==== RECORDS PROVIDED ====

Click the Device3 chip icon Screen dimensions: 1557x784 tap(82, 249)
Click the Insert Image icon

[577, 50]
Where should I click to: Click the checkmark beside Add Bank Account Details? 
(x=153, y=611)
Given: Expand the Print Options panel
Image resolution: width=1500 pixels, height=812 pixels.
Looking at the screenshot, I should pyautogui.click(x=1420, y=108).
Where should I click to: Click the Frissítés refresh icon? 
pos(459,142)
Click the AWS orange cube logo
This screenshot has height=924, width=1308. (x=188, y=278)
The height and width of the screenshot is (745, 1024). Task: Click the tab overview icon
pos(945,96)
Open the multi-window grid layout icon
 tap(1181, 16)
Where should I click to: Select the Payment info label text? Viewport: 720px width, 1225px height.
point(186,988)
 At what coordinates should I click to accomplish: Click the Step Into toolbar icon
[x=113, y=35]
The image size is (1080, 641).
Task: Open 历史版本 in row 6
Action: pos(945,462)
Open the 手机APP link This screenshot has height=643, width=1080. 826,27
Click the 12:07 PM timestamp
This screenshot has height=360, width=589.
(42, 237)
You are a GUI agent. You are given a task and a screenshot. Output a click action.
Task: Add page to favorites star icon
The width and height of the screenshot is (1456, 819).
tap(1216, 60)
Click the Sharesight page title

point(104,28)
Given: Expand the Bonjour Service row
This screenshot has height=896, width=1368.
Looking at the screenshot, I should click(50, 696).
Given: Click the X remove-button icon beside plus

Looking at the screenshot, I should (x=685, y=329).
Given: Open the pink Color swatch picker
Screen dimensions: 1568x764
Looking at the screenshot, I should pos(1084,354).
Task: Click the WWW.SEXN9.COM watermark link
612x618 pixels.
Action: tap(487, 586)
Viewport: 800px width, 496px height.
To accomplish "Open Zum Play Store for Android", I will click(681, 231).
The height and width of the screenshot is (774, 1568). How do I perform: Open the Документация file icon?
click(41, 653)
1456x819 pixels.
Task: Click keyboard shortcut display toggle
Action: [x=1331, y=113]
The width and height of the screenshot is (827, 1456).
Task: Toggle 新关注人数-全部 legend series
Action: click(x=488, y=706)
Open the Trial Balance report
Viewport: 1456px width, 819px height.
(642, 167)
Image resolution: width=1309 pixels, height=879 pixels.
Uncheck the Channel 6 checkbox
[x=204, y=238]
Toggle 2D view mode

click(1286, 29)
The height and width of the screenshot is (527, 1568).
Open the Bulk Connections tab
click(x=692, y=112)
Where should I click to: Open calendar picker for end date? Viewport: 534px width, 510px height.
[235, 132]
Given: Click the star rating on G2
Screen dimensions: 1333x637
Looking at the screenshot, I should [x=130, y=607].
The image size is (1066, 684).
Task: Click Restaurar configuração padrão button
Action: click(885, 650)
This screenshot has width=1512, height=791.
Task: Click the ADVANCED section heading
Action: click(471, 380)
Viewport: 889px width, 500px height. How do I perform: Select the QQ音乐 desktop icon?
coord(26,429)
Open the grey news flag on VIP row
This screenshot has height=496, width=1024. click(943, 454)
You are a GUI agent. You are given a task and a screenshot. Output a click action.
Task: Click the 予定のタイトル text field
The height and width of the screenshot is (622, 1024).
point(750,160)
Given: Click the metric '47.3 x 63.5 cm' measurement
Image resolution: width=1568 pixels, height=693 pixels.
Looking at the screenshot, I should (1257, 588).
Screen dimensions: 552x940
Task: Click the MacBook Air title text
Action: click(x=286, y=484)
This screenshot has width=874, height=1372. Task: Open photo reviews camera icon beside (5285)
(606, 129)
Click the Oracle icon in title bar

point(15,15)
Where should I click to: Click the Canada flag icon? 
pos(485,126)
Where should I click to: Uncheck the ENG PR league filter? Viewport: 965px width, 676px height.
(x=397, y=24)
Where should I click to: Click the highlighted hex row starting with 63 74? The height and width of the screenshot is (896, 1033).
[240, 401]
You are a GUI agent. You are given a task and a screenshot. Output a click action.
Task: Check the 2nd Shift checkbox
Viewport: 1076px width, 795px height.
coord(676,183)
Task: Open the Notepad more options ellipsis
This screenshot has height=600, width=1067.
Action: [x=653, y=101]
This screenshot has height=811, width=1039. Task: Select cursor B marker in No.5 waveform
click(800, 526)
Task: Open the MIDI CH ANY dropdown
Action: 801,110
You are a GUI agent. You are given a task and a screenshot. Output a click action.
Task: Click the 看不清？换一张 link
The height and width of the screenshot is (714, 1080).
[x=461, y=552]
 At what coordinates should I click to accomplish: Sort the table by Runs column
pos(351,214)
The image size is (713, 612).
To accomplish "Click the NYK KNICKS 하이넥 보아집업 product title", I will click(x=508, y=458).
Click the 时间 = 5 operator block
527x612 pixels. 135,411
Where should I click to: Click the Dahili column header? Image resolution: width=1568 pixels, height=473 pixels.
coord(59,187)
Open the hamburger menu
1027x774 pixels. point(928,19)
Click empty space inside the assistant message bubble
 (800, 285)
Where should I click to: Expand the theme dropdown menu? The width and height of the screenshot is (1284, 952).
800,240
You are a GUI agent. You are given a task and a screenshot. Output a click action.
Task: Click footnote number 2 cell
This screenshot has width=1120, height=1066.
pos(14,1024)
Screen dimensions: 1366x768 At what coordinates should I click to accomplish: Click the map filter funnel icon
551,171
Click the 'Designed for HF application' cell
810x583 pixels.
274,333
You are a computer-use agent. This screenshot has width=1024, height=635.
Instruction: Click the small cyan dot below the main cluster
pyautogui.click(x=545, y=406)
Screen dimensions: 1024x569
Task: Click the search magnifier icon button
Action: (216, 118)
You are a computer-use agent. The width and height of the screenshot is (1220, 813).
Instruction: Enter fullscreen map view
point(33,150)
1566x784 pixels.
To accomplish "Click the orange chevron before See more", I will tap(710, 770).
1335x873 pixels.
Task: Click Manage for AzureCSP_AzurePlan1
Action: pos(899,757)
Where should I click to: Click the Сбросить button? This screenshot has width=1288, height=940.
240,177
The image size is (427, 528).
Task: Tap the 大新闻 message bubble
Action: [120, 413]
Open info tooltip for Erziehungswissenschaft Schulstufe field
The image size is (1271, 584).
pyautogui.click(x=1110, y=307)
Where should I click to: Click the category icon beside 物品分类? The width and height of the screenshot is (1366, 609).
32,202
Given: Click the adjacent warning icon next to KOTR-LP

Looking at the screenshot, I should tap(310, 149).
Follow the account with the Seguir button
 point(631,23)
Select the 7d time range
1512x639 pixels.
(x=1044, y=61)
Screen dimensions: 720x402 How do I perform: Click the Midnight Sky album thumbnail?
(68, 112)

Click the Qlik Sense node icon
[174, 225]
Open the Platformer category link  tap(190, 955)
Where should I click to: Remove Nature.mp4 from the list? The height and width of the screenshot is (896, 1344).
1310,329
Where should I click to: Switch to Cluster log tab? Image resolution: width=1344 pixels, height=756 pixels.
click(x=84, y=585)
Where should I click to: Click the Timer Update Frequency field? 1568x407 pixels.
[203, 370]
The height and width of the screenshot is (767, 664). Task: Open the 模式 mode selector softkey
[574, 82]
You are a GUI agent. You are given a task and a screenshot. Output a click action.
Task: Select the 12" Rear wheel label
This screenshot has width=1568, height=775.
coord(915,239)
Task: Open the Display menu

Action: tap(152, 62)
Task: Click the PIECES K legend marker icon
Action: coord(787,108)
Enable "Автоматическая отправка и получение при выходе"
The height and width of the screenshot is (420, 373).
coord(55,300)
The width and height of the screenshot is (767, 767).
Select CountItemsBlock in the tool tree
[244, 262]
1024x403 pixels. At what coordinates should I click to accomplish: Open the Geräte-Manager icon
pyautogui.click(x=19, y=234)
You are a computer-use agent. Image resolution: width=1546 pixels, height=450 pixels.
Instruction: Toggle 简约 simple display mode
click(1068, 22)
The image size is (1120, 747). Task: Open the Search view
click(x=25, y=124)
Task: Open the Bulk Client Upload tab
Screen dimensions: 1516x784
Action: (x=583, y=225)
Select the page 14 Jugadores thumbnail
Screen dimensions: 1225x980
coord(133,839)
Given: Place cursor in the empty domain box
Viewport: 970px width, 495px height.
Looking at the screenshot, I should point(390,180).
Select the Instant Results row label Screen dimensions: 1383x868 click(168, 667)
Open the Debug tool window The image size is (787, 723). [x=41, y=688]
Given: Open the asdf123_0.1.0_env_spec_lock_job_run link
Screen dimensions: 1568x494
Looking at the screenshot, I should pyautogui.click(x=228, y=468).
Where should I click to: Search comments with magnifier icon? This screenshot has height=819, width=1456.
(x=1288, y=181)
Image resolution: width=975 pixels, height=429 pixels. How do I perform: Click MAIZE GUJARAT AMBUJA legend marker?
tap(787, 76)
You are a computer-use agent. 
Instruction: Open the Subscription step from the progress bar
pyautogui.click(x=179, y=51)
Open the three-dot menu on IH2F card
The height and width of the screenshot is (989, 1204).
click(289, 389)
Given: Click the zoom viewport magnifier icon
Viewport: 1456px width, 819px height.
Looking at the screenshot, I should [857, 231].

====

* PROBLEM REQUIREMENTS
Reproduce the data records from the first line through the line containing "should pyautogui.click(x=1420, y=108).", including both of those lines. Repeat only those lines, without changing them.

* TASK OUTPUT
Click the Device3 chip icon Screen dimensions: 1557x784 tap(82, 249)
Click the Insert Image icon

[577, 50]
Where should I click to: Click the checkmark beside Add Bank Account Details? 
(x=153, y=611)
Given: Expand the Print Options panel
Image resolution: width=1500 pixels, height=812 pixels.
Looking at the screenshot, I should pyautogui.click(x=1420, y=108).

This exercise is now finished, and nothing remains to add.